For those Littlewoods Clearance stores around the country, that sell returned and end of line goods, group security gives to floor managers or their deputies what you could call traditional high street retail security training; in conflict management for instance, as those managers will be the first called to the scene of shop theft, and (depending on the crime rate in the area of the store), an outlet may not have security officers. Though Shop Direct has embraced online retailing, physical assets – buildings and staff remain. Each retailer has to decide how it responds to e-commerce. Shop Direct has decided: it’s no longer the Littlewoods department store chain. As with any retailer, the balance has to be between welcoming staff to work and being friendly to genuine customers; and securing assets against theft. Take the approach to Skyways, next door to the Liverpool Airport Crowne Plaza Hotel. You can walk off Speke Road and through the car parking spaces – the footpath salted on a frosty March morning – to the building entrance. Above us, as John Lennon once sang, only sky (though the building is covered by CCTV and passive infra-red detectors).

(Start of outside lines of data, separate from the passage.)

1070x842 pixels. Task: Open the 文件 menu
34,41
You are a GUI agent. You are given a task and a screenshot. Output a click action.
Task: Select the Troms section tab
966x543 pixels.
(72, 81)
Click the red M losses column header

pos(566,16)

In February 2008 Shop Direct unveiled its national security operations centre at Shaw in Lancashire. The group is doing more remote monitoring of sites. The real-time quality of the video has led to capture of dozens of intruders. Mike says: "The thing we find; when we phone the police, we can say to them, ‘we are looking at somebody breaking into our premises; now he is wearing a yellow bomber jacket; his car is ABCD waiting outside’; and that generates almost on every occasion an immediate police response. They [police] are starting to get to know us, they know it’s a call worth going to." Again, like training, while the control room comes at a cost, there can be a greater saving on guarding. What is striking is again the pains that group security goes to, to do the right thing on training. Officers are still going through the BTEC level two public space surveillance course towards the Security Industry Authority licence in public space monitoring, that is, besides the contract security officer SIA licence; even though you could at least dispute that Shop Direct Group’s control room is not monitoring public space. All right, maybe some of its cameras can look beyond the perimeter, but surely the retailer is only wanting to watch for what intrudes? That said, the SIA, Mike reflects, are not giving a definite ruling on who needs and does not need a CCTV licence. He also make the point that using remote CCTV monitoring does mean you rely on a key-holding service. Or rather, the key-holding company’s response. Mike says: "There’s nobody I think in the industry that hand on heart can give you a key-holding service that provides a guaranteed response within an hour at every single site in the UK. We have had occasions where it’s taken two or three or four hours, because they [the key-holders] are dealing with an incident." For those thinking of giving up on a police response to intruder alarms altogether, and having only a private security response; Mike calls that a dangerous step to take.